Just 30 days after integrating into Cuba’s National Virtual Hospital network, the Pepe Portilla Pediatric Hospital in western Cuba’s Pinar del Río has already emerged as a testament to how digital healthcare innovation can overcome longstanding systemic and geographic barriers to high-quality medical treatment. What was once a standard institutional meeting room has been reimagined as a digital hub connecting local clinicians to top specialists across the island, outfitted with a simple setup of a webcam, large display screen, and internet-connected computer.
This transformation is already changing outcomes for rare, complex pediatric cases that local providers rarely encounter in their practice. Dr. Jesús Lazo Cabrera, a clinician at the facility, recently leveraged the network to secure consensus for a six-month-old infant named Liam Valdés Morejón, who was born with congenital global emphysema — an extremely rare condition that affects just one in 20,000 to 30,000 births. With roughly 5,000 annual births across Pinar del Río, local clinicians may only see one case every five to six years, leaving them without frequent hands-on experience managing post-surgical complications. After Liam’s post-operative progress failed to match standard medical guidance, the team turned to the National Virtual Hospital for support.

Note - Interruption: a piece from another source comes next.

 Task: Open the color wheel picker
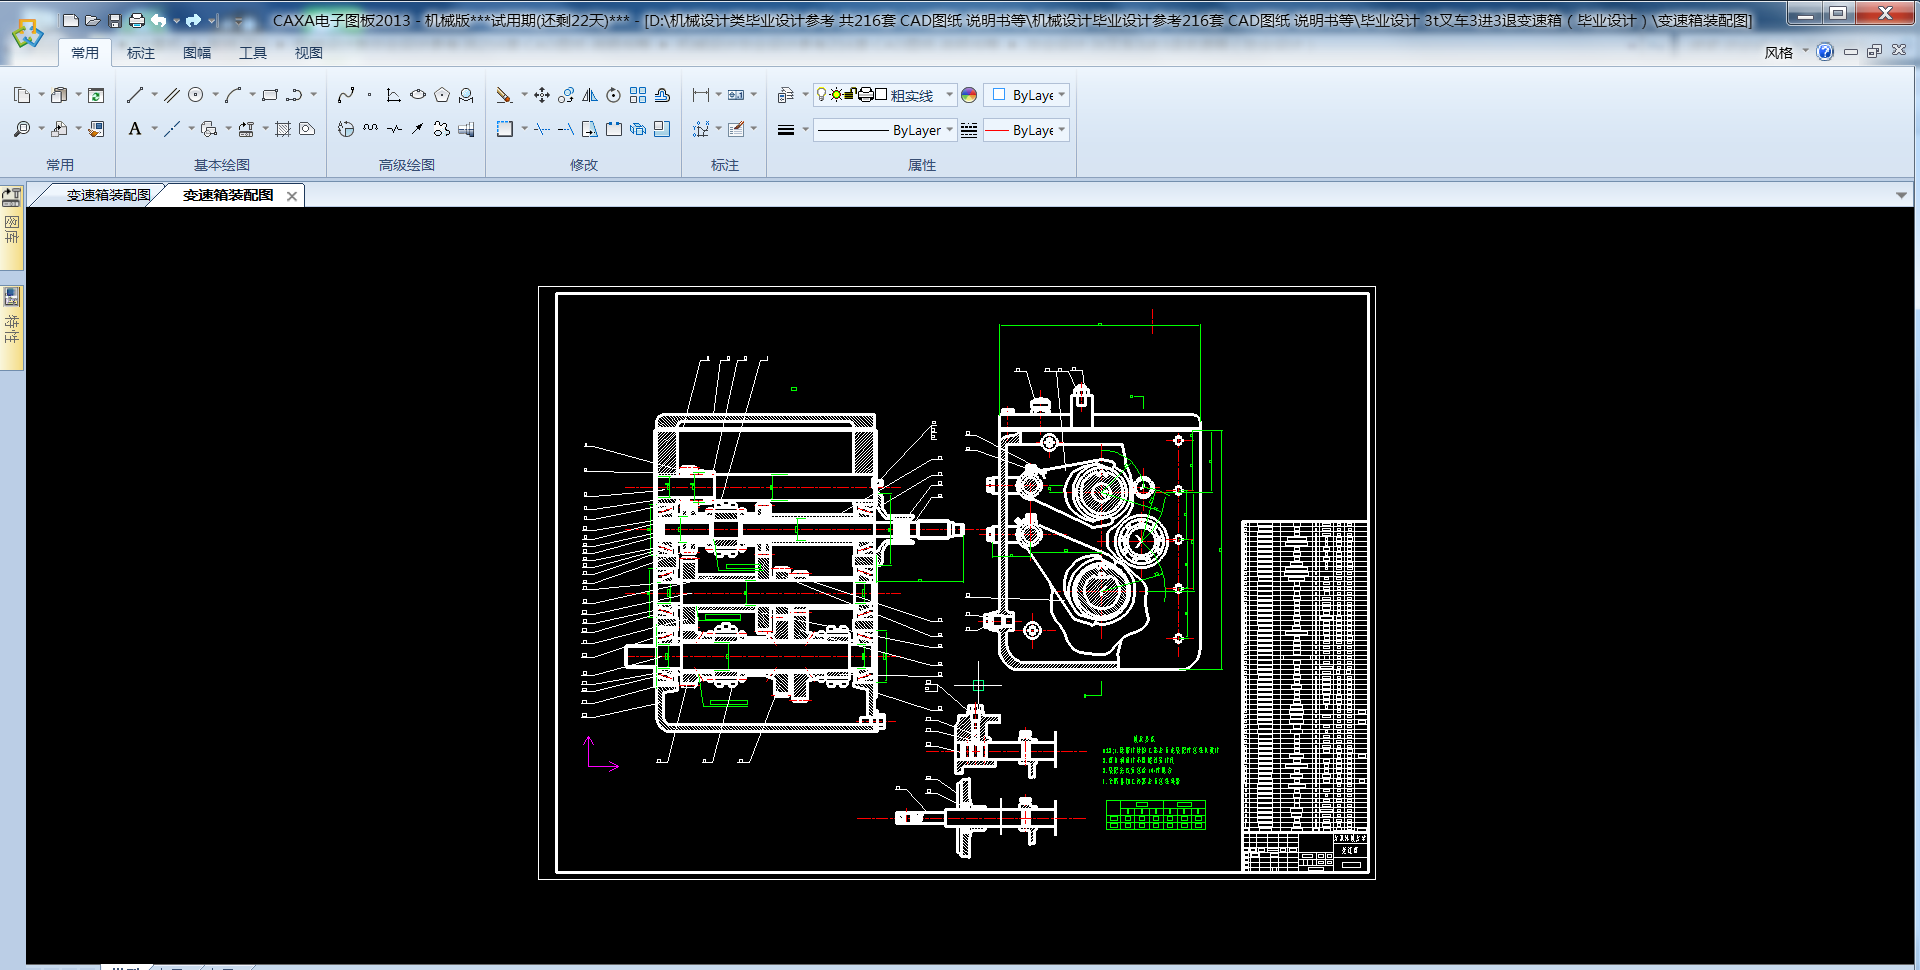(x=969, y=95)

Through the platform, Lazo Cabrera and his team shared real-time imaging, full patient histories, and clinical notes with leading pediatric specialists at Havana’s prestigious Juan Manuel Márquez Pediatric Hospital and other leading Cuban institutions, replicating the experience of having out-of-province experts in the exam room. The collaboration allowed the local team to align their treatment approach with national best practices and adopt a customized new care plan that Liam is currently following, with a formal re-evaluation scheduled in four weeks. Today, six months after his birth, the infant continues to make steady positive progress — a concrete outcome that demonstrates the network’s life-changing impact.
Dr. Mayte Cabrera Hernández, general director of Pepe Portilla Pediatric Hospital, explained that the National Virtual Hospital offers far more than just second-opinion consultations. The platform supports a full suite of telehealth services, including remote patient monitoring, remote diagnostic analysis, continuing medical education for local clinicians, and cross-institutional case consultations. For a country facing persistent fuel shortages that complicate long-distance patient transfers, the digital network addresses two critical challenges at once: it cuts unnecessary healthcare costs and eliminates the inherent medical risks of moving vulnerable pediatric patients hundreds of kilometers for specialist input. Even when transportation is available, Cabrera Hernández notes, avoiding travel reduces stress and risk for young patients and their families, while delivering the same standard of care available in Cuba’s capital.
In its first full month connected to the network, Pepe Portilla has already completed three remote specialist consultations, with the case of Liam standing as the clearest example of the model’s potential. For seasoned clinicians like Lazo Cabrera, the network fills a longstanding gap in care: even clinicians with decades of experience can encounter unique cases that other centers have more experience managing, and the platform unifies care standards across the entire country. “This gives us security in our procedures,” Lazo Cabrera explained, “because we can confirm our approach matches what top teams across Cuba use, and we can give families confidence that their child is receiving the same treatment they would get anywhere in the country.”
Pepe Portilla is not the only Pinar del Río facility participating in the program: the province’s Abel Santamaría Cuadrado General Teaching Hospital has also joined the national network, which aims to standardize care, share specialized medical knowledge, and close geographic gaps in access to care across Cuba, powered by digital health innovation. As Liam’s steady recovery shows, the initiative is already delivering on that promise, uniting clinicians across the island in a shared mission to protect patient health and save lives.